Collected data
--- START ---
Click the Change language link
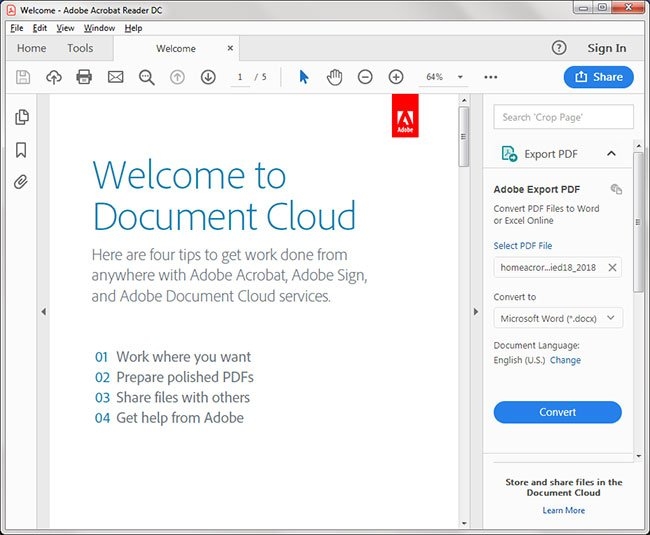The image size is (650, 535). [565, 360]
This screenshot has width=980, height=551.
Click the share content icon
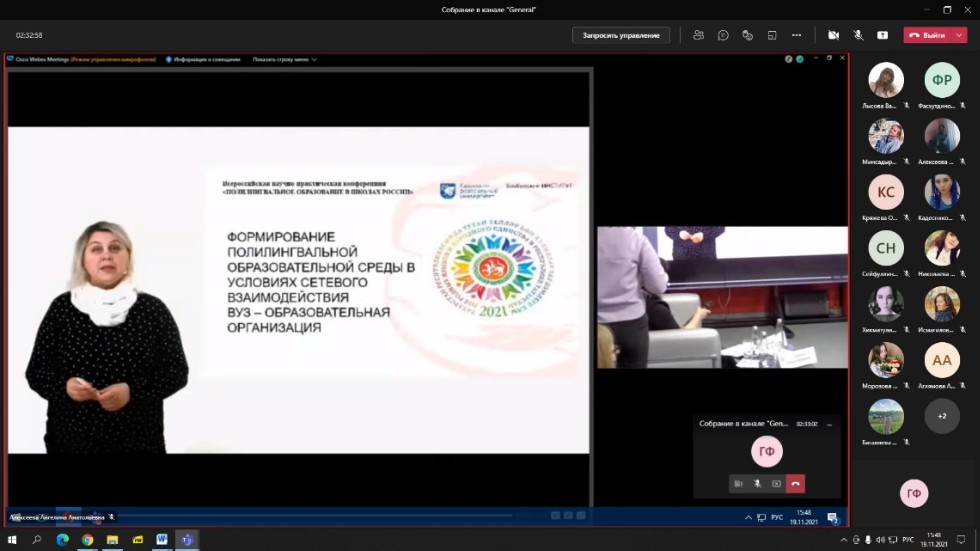pyautogui.click(x=882, y=35)
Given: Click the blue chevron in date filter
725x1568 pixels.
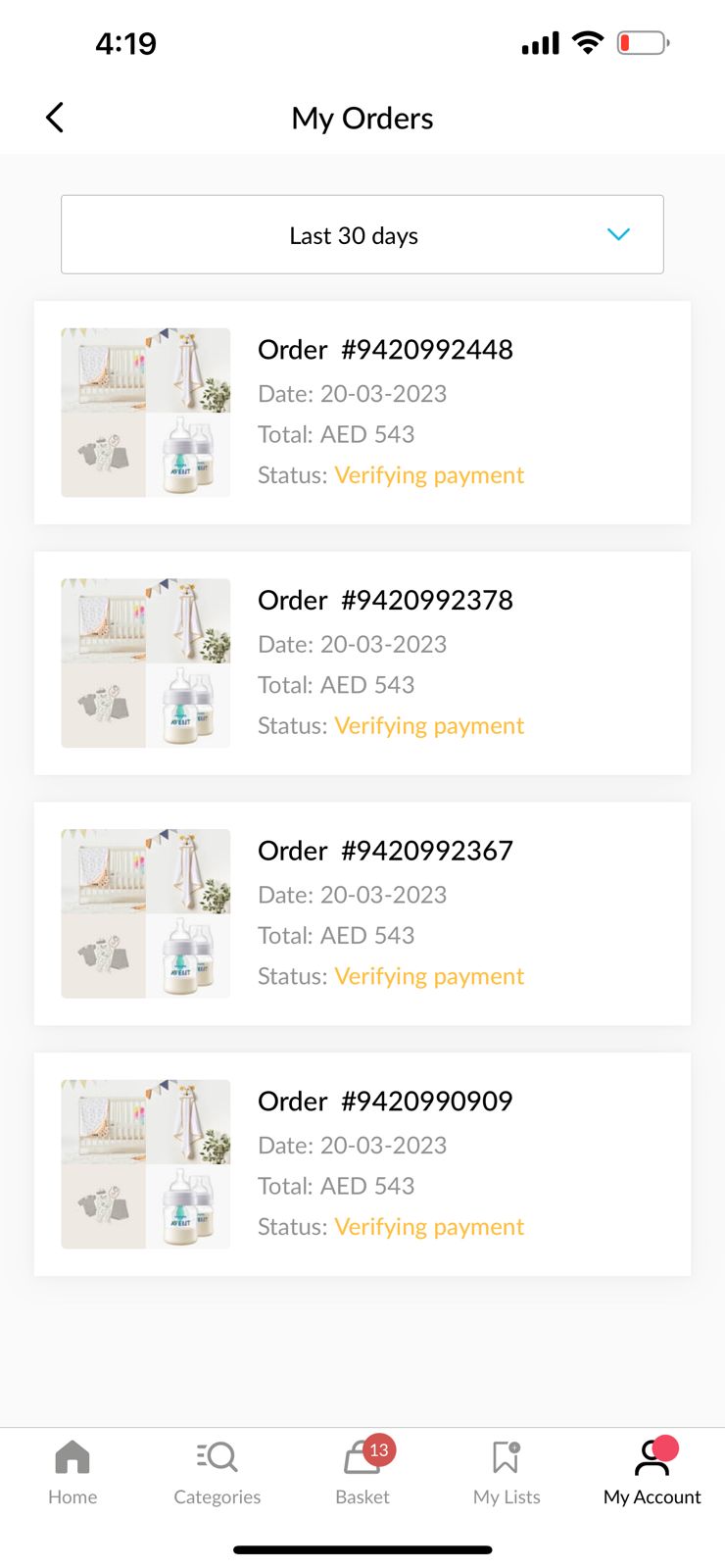Looking at the screenshot, I should pyautogui.click(x=618, y=234).
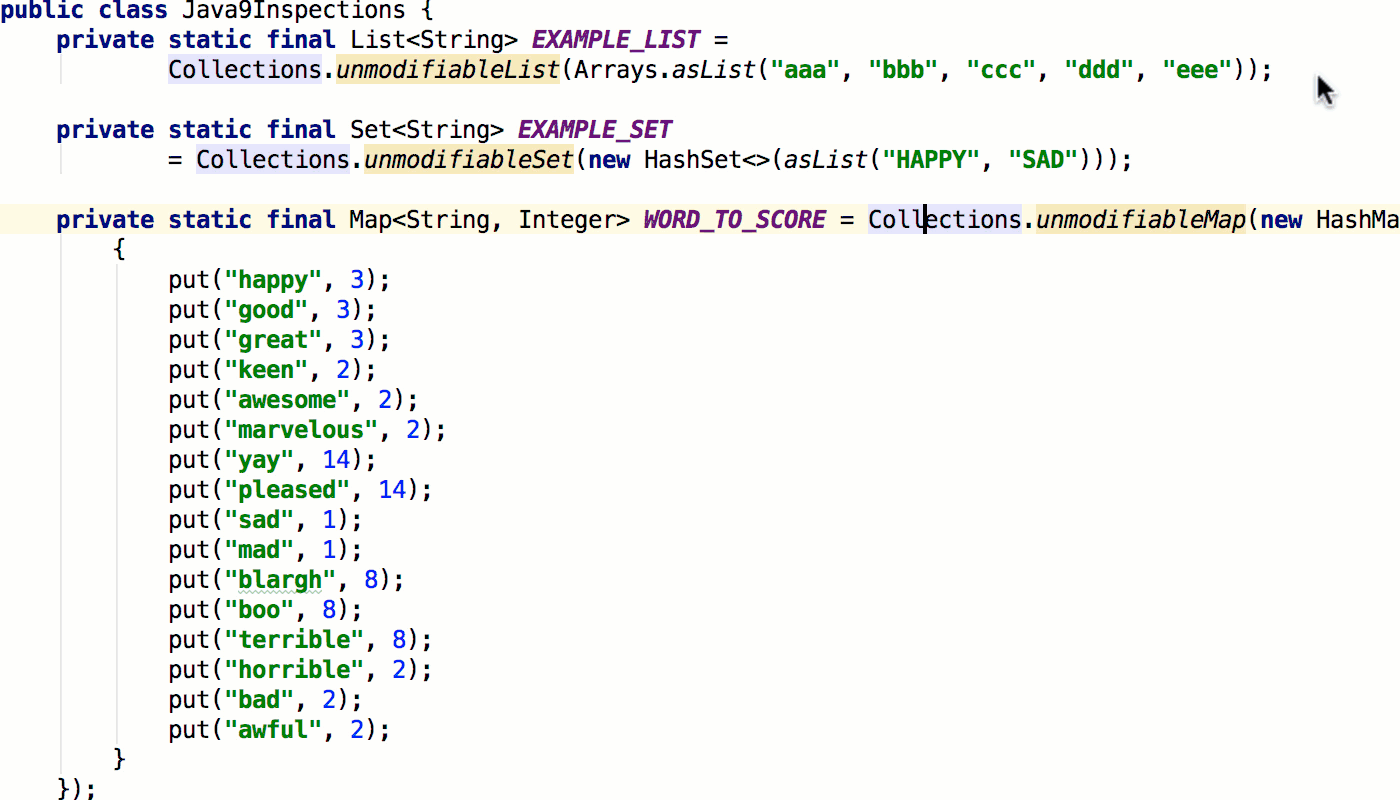The image size is (1400, 800).
Task: Click the WORD_TO_SCORE constant declaration
Action: [733, 219]
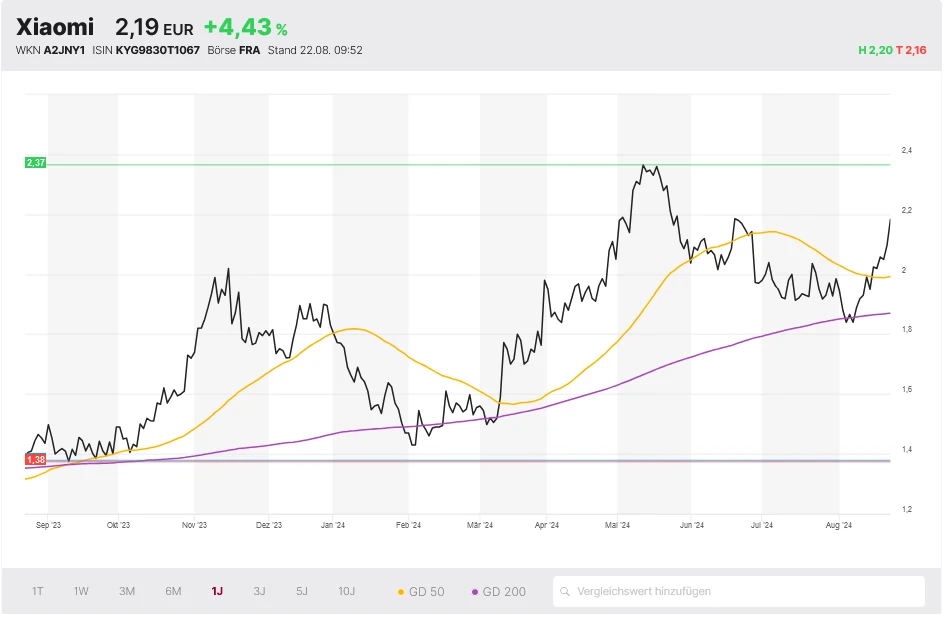
Task: Click the yellow GD 50 indicator dot
Action: [x=401, y=592]
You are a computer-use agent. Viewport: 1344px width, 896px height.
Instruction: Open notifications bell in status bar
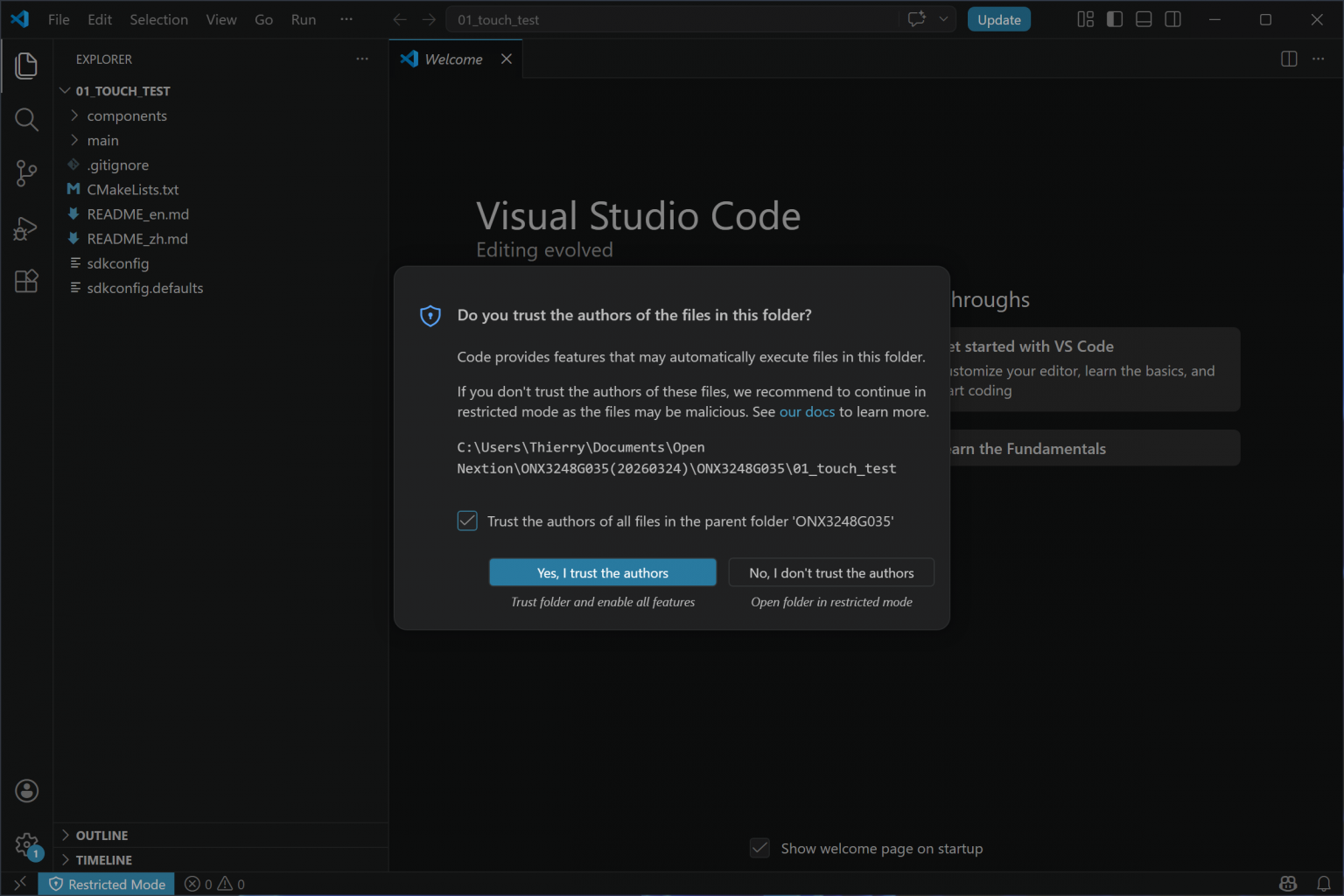coord(1323,884)
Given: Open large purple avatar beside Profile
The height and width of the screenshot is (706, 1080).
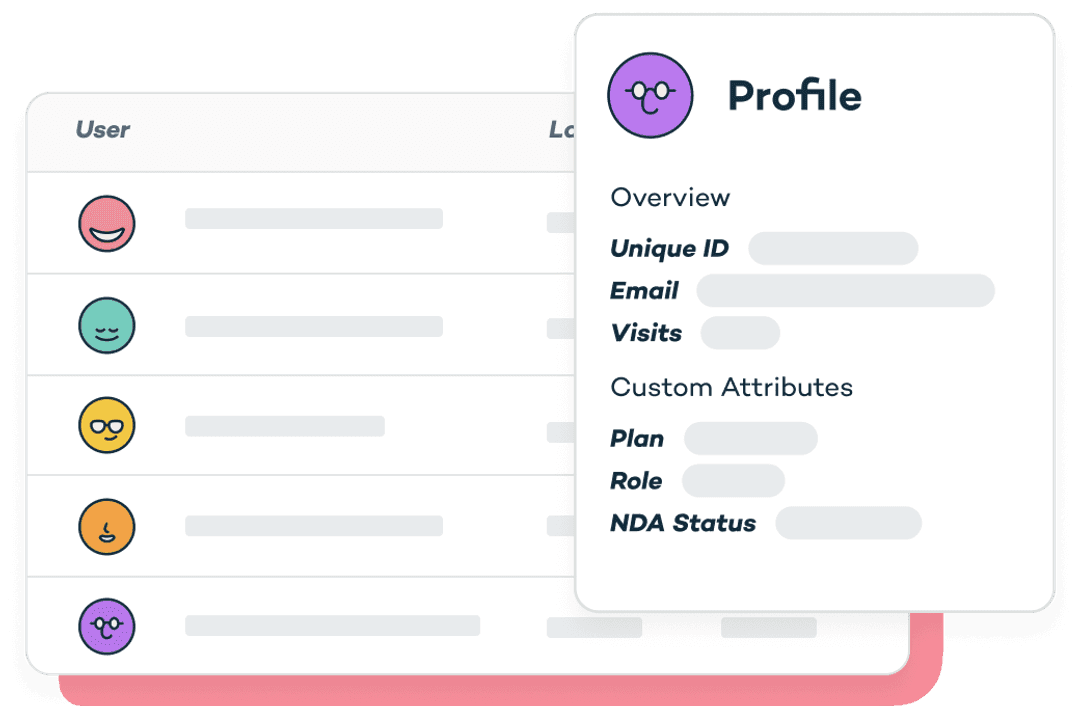Looking at the screenshot, I should coord(650,95).
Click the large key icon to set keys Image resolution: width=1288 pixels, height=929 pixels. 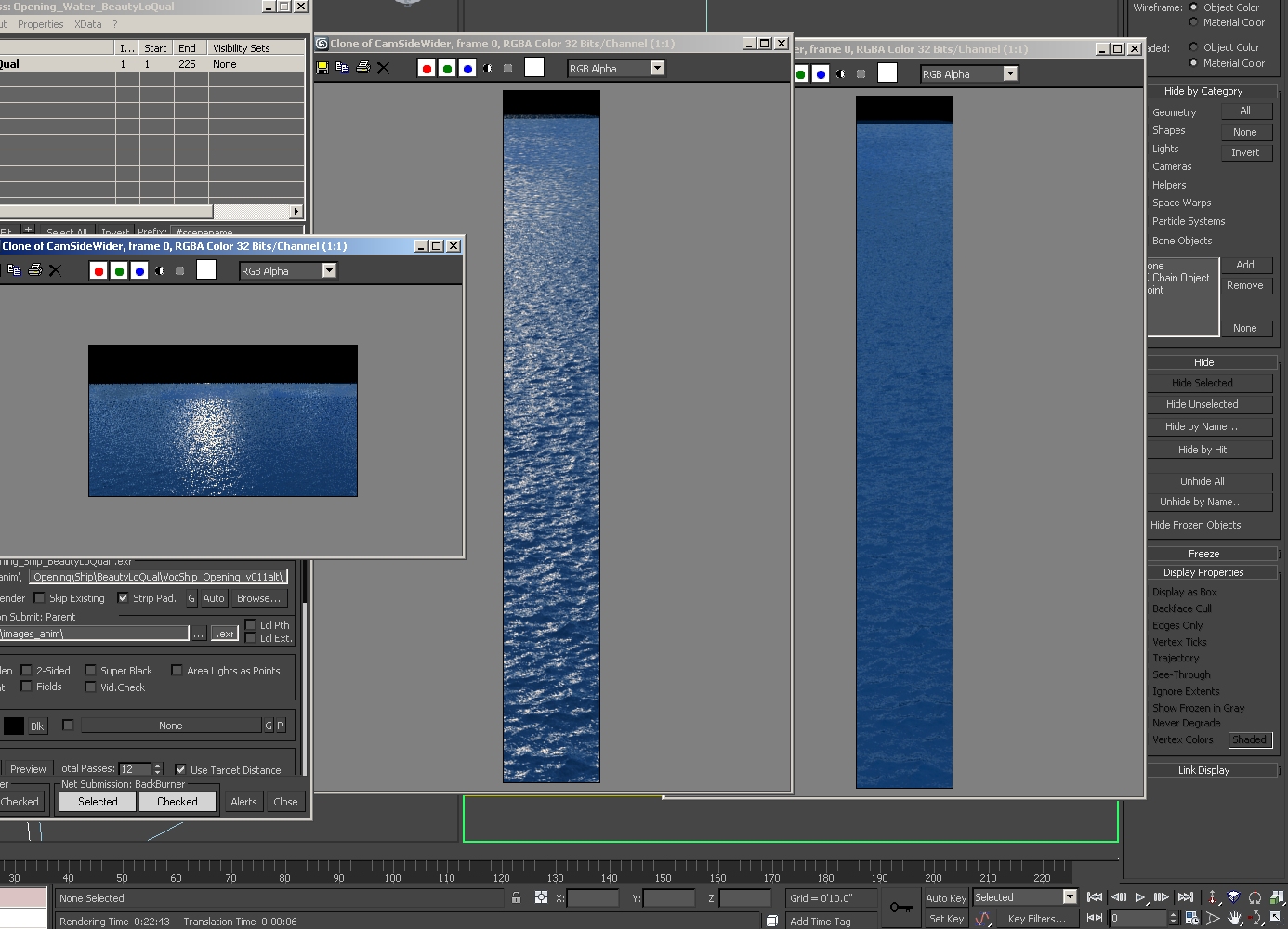coord(900,907)
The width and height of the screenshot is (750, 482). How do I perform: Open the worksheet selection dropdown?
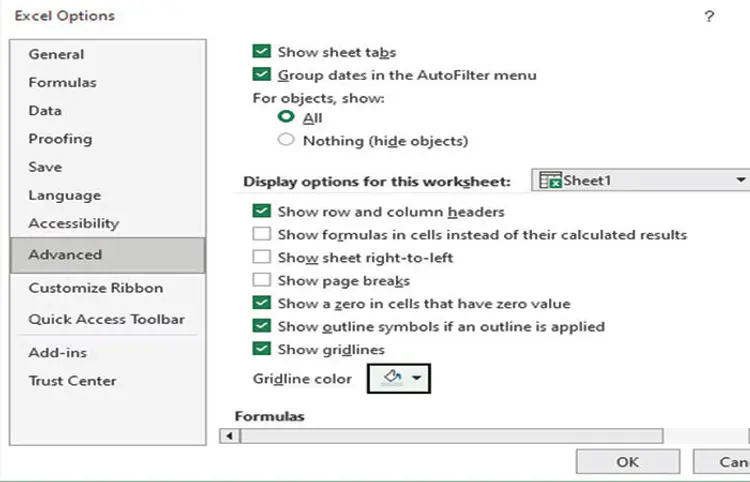point(741,180)
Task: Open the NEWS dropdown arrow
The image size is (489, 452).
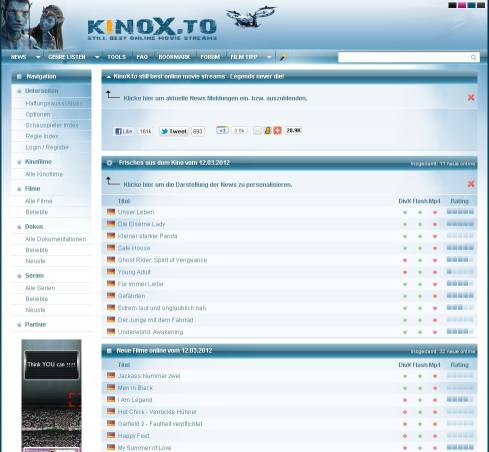Action: click(x=38, y=57)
--- END ---
Across all the entries, count the lines that contain "Given", and state nothing but the total.

2